BunnyBlab

Where I blab about bunnies and encourage your bunny (and other animal) stories.

Tuesday, October 11, 2005

Ants

The ants are back. Little itty bitty ones aimlessly wandering around my floor looking for any hint of food. This year it seems to be confined to the bathroom floor, but early last fall it was pretty much everywhere -- living room, bedroom. So, I got sick of the one-by-one method (there are probably more ants than I care to think about under the floor or wherever they're coming from). Wimpy ants. Moving inside because it's a bit chilly at night. Well, this is my house, Swarm! Now git!

The problem with this approach, however, is that ants rarely listen when you order them around. So, to Walmart I went to buy the latest and greatest ant traps. The kind with the clear liquid inside that the ants think is food and take back to the colony. You're actually supposed to let the ants go if you see them traipsing around your home after you put these traps out. That is a very difficult thing for me to do, but I tried.

So there was a trap last autumn behind the TV stand, behind my desk, behind the bathroom door. Pea, mind you, was about 7 months old at the time. I got her in May. One night, I headed to the bathroom and noticed the door is shut a little more than it should be. I walked in and noticed that the ant trap is upside down in the middle of my hyacinth-colored bathroom rug. "Oh, SHIT!" I think. And that was before I noticed that a corner of the trap was chewed away. Pea was the only one out in the living room (and subsequently the bathroom) that night. I knew she had come in the bathroom, found a new toy, and chewed it while tossing it around. Surprisingly, she had not eaten all the gunk inside the trap (which was roughly the consistency of olive oil). But I found my baby girl, scooped her up, cooed and petted her until she got sick of that ("Momma, why are you mauling me?"). I watched her like a hawk that night, most of the time from the floor. She didn't act strangely, but every time she lay down, I had to go over and figure out if she was laying down because she didn't feel well or if she just felt like laying down.

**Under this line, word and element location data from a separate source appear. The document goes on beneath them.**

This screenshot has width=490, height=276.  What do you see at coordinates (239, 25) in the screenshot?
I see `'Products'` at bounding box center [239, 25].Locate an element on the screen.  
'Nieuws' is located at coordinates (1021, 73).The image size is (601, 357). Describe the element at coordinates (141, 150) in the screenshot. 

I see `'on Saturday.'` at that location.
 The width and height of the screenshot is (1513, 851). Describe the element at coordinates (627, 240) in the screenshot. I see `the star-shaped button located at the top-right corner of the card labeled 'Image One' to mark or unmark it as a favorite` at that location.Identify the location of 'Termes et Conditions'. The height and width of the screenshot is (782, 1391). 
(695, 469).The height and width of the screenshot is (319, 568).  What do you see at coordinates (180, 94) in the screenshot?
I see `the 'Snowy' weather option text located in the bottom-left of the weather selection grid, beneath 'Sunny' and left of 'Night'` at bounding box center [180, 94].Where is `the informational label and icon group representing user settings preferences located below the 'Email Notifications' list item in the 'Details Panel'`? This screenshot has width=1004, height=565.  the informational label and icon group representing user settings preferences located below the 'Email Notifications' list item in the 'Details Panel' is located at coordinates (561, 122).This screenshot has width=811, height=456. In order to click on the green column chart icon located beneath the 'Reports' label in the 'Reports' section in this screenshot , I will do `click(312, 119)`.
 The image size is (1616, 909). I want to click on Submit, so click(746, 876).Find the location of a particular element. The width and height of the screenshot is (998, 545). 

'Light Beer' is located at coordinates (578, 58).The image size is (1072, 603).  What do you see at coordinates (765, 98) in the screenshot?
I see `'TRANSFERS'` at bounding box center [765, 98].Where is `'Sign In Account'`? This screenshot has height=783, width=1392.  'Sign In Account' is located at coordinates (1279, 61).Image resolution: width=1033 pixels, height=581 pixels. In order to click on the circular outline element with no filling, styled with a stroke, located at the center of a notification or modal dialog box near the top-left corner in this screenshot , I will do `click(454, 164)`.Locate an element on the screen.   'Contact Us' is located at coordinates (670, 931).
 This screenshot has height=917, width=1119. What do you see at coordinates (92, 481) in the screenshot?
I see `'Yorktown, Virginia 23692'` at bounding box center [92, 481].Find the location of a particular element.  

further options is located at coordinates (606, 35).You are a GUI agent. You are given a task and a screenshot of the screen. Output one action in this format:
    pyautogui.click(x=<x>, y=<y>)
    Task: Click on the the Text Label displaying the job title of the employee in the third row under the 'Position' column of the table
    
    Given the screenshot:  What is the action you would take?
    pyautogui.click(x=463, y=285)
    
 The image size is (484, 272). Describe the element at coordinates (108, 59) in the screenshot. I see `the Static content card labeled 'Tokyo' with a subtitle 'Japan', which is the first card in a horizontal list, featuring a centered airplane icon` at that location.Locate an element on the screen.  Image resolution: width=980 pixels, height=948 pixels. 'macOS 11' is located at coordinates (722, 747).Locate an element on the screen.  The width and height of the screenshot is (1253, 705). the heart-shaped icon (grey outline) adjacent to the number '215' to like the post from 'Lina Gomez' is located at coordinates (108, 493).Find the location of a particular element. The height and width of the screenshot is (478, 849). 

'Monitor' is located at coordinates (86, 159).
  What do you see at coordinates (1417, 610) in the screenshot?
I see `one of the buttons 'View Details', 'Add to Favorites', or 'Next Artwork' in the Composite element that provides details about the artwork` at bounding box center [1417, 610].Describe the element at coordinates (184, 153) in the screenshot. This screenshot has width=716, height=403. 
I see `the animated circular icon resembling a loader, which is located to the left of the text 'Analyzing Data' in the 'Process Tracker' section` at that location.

I hit the Net. Nothing like the Internet to discover the toxicity of ant traps to a 5-pound bunny. Turns out the chemical in those traps is basically Borax. Soap. And after a few very scary hours (for me, not for Pea), I calmed the hell down. Next day, again, I watched her like a hawk, all the time she was wondering why I wouldn't leave her alone. She was completely fine from her encounter with the wicked ant trap.

I got so scared about this because I never found out why Amber died, but I'm pretty sure it was some sort of poisoning. Was it some funky substance on the hotel floor from the farmers' convention in the same hotel? Was it the leaves he was chowing on a few days before? Was it something I tracked into the apartment the night before on my shoes (starting my policy of no shoes in my apt)? Was it the way I used to hypnotize him and hold him on my legs on his back that finally had some permanent effect to his brain, causing it to shut down his nervous system backward from how any lagamorph vet has ever seen? I don't know. And I never will. I couldn't bear the thought of an autopsy, which probably wouldn't have pointed at anything anyway. The paralysis started with his back legs and traveled up his body, not down as is apparently normal with paralysis. Only 22 hours after I found him falling because his back legs couldn't support him (I came home from work and found him that way), the illness had so severely affected his brain and vital organs that he died in my arms. That is the short version of a very long story. And the reason why I got completely panic-stricken when SweetPea ate soap.